Il est vrai que la conjuration de Pélopidas, pour délivrer Thèbes sa patrie, eut à vaincre toutes les difficultés que nous avons signalées ; et cependant elle eut la plus heureuse issue, quoique Pélopidas conspirât non-seulement contre deux tyrans, mais contre dix ; quoiqu’il ne fût pas dans la familiarité des tyrans, et que l’entrée de leur demeure lui fût même interdite, puisqu’il avait été banni comme rebelle : néanmoins il eut la hardiesse de rentrer dans Thèbes, d’immoler les tyrans, et de délivrer sa patrie. Il est vrai qu’il fut puissamment aidé par un certain Carion, conseiller des tyrans, qui lui facilita l’accès auprès d’eux pour l’exécution de son entreprise.
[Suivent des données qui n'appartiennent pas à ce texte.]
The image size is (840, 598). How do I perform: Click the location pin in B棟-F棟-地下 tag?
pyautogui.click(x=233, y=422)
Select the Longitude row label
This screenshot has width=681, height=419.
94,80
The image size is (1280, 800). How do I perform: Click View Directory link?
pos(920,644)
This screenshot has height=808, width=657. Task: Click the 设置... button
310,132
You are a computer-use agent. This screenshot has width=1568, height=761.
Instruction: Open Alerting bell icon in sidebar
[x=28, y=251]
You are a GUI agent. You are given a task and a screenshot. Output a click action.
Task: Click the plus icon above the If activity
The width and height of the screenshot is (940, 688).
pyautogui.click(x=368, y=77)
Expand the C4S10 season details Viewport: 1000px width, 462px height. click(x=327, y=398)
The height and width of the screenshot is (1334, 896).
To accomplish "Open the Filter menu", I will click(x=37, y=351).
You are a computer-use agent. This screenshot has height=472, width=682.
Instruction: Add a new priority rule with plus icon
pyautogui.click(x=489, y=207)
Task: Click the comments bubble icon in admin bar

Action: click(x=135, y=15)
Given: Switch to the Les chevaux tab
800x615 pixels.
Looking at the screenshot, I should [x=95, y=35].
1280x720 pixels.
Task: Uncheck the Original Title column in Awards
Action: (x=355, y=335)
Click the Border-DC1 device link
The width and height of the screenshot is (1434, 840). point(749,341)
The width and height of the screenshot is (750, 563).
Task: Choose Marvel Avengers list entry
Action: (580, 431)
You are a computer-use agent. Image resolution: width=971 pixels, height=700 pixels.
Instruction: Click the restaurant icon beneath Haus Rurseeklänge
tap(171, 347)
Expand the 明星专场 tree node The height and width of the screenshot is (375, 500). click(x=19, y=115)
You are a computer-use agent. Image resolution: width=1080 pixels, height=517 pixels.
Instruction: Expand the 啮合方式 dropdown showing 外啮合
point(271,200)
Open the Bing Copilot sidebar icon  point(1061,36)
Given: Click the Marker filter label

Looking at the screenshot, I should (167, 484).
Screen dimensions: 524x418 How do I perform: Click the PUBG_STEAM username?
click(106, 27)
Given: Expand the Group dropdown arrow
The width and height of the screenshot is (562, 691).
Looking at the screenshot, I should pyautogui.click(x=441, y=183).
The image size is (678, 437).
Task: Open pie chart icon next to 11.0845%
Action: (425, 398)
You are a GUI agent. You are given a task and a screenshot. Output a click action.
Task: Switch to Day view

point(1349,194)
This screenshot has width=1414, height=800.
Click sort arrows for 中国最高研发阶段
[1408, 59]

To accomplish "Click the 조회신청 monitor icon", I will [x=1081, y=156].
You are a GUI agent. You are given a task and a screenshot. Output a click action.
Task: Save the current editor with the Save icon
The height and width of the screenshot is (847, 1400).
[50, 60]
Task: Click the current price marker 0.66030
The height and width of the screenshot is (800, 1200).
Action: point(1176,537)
Que cet exemple cependant n’engage personne à l’imiter ; car l’entreprise était impossible, et c’est un miracle qu’elle ait réussi : aussi tous les historiens qui la célèbrent la regardent-ils comme une chose extraordinaire et presque sans exemple.

L’exécution d’un complot peut être interrompue par une fausse imagination ou par un accident imprévu au moment d’agir. Le matin du jour même que Brutus et les autres conjurés avaient choisi pour assassiner César, ils le virent s’entretenir longtemps avec Cn. Popilius Lœna, un de leurs complices. Cette longue conversation leur fit craindre que Popilius n’eût révélé le complot à César, et ils furent au moment de frapper le dictateur sur le lieu même, sans attendre qu’il fût entré dans le sénat : ils auraient sans doute accompli leur dessein si, après que la conversation fut terminée, ils n’avaient pas vu César conserver la même tranquillité ; ce qui les rassura.